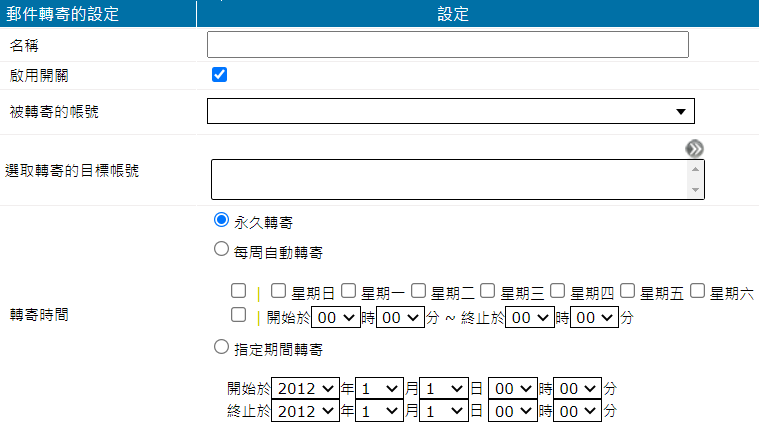
Task: Open the 開始於 month dropdown
Action: tap(381, 387)
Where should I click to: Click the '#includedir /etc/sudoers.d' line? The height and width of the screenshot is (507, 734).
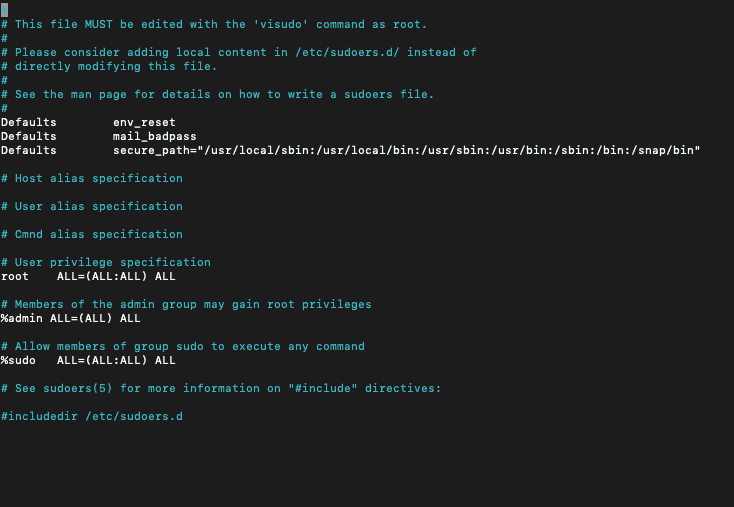click(92, 416)
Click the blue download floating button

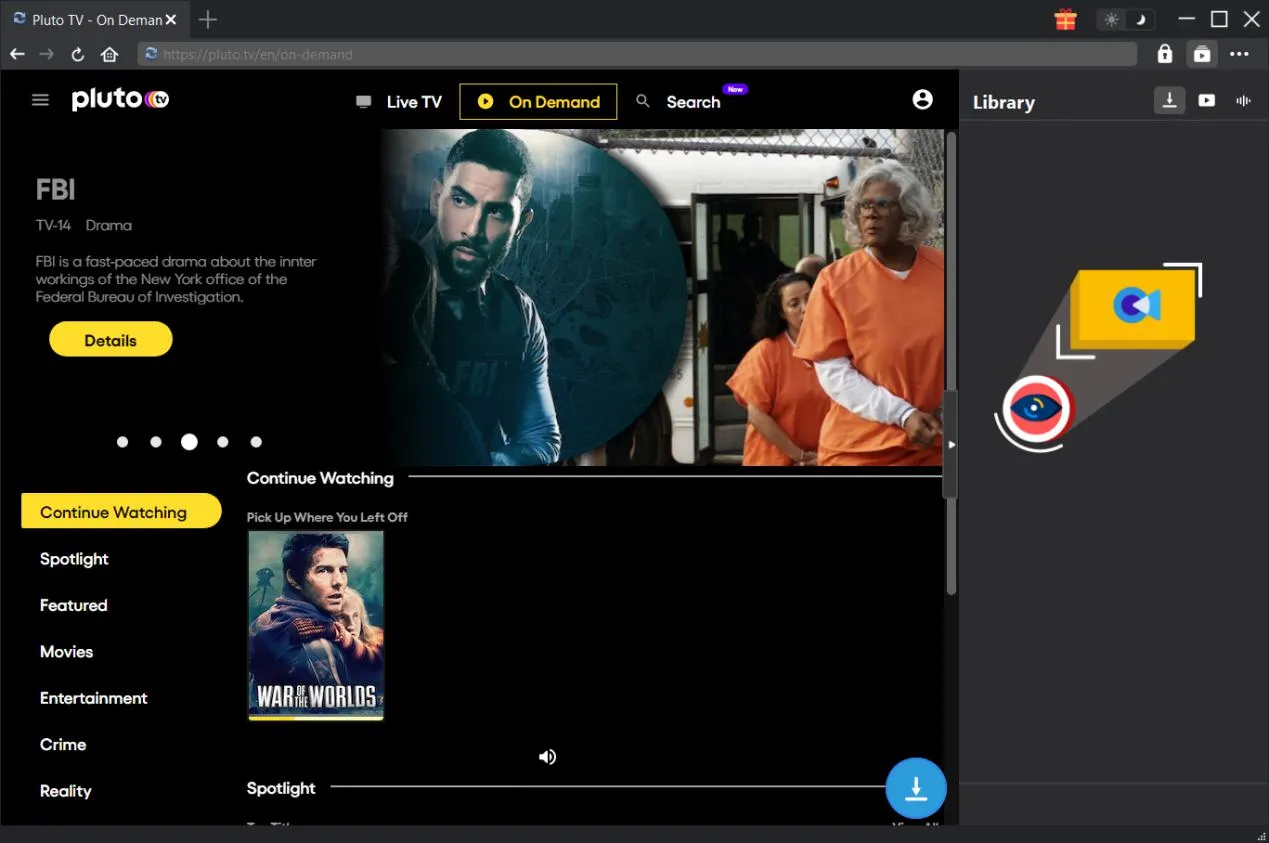point(915,789)
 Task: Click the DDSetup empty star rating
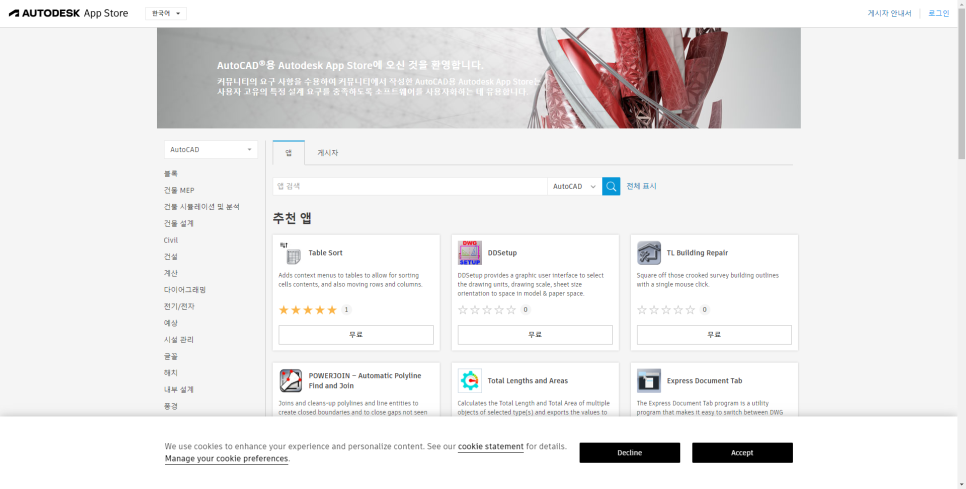(487, 310)
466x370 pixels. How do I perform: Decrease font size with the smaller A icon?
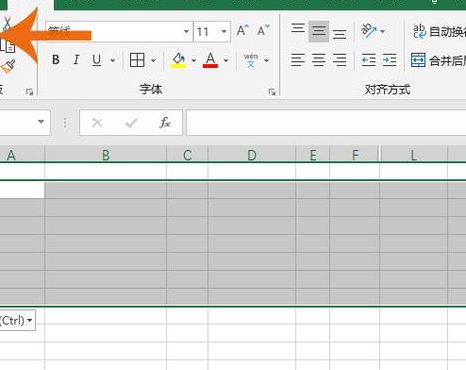[263, 31]
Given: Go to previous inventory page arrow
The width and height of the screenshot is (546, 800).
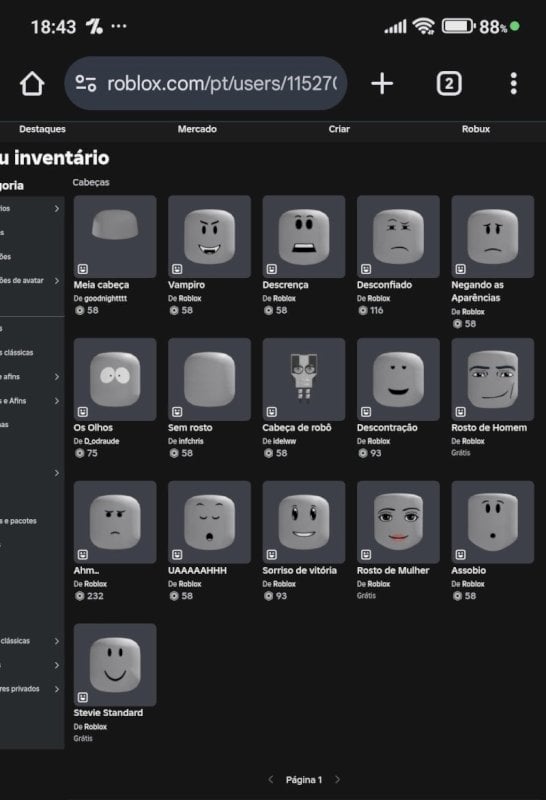Looking at the screenshot, I should (x=271, y=779).
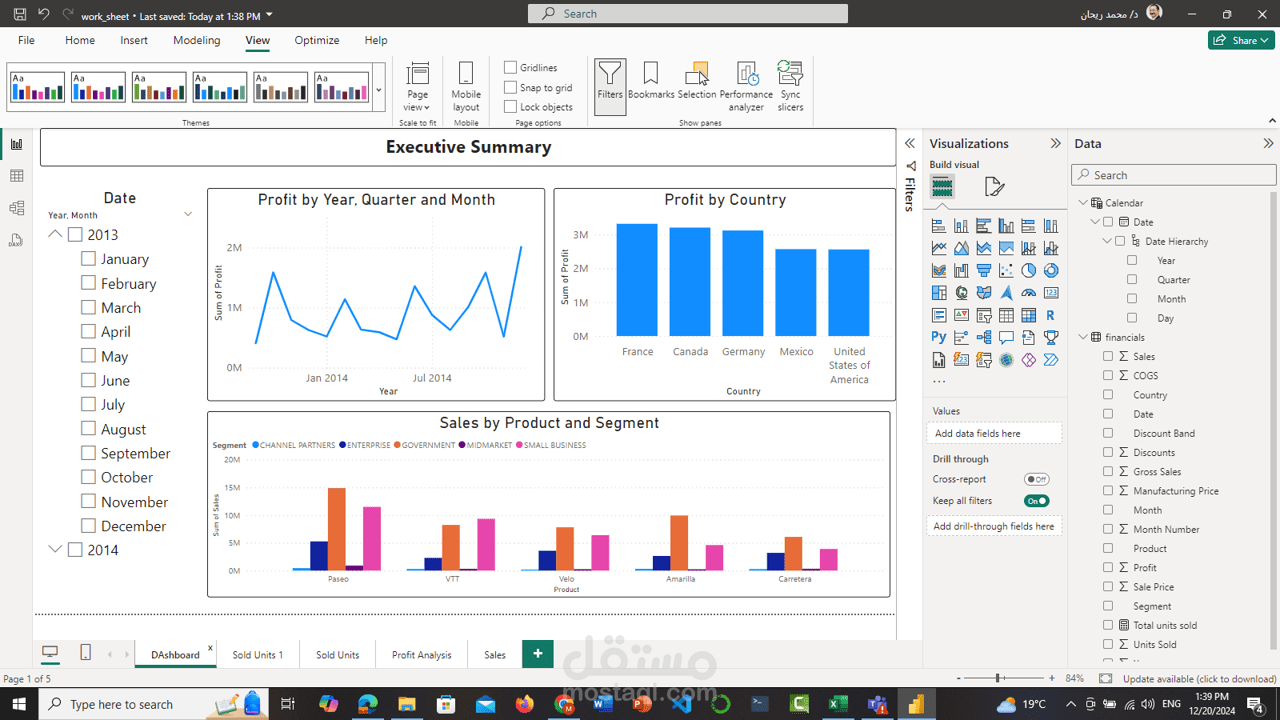Click the Share button

pyautogui.click(x=1241, y=40)
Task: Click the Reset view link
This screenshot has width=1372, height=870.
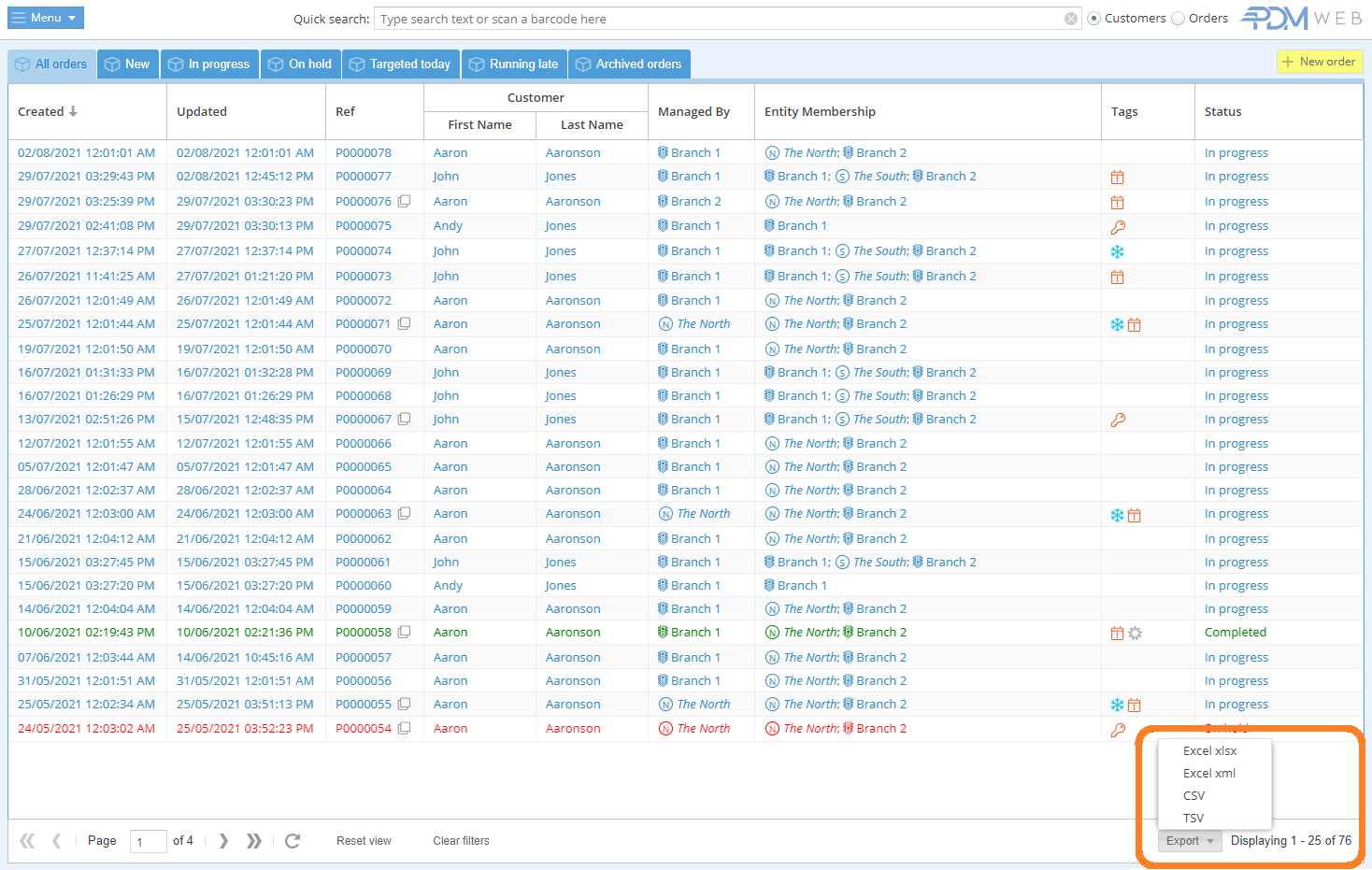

********************

PROBLEM DESCRIPTION: Every line from the one containing "Where should I" to the end of the material above is to be returned exactly, with the pictures left out.

RESULT OF THIS TASK:
Where should I click to: Click the '#includedir /etc/sudoers.d' line? The height and width of the screenshot is (507, 734).
click(92, 416)
Click the blue download floating button

point(915,789)
 Task: Click the DDSetup empty star rating
(487, 310)
466x370 pixels. How do I perform: Decrease font size with the smaller A icon?
[263, 31]
Given: Go to previous inventory page arrow
The width and height of the screenshot is (546, 800).
Looking at the screenshot, I should (x=271, y=779).
Click the Share button

pyautogui.click(x=1241, y=40)
Task: Click the Reset view link
This screenshot has width=1372, height=870.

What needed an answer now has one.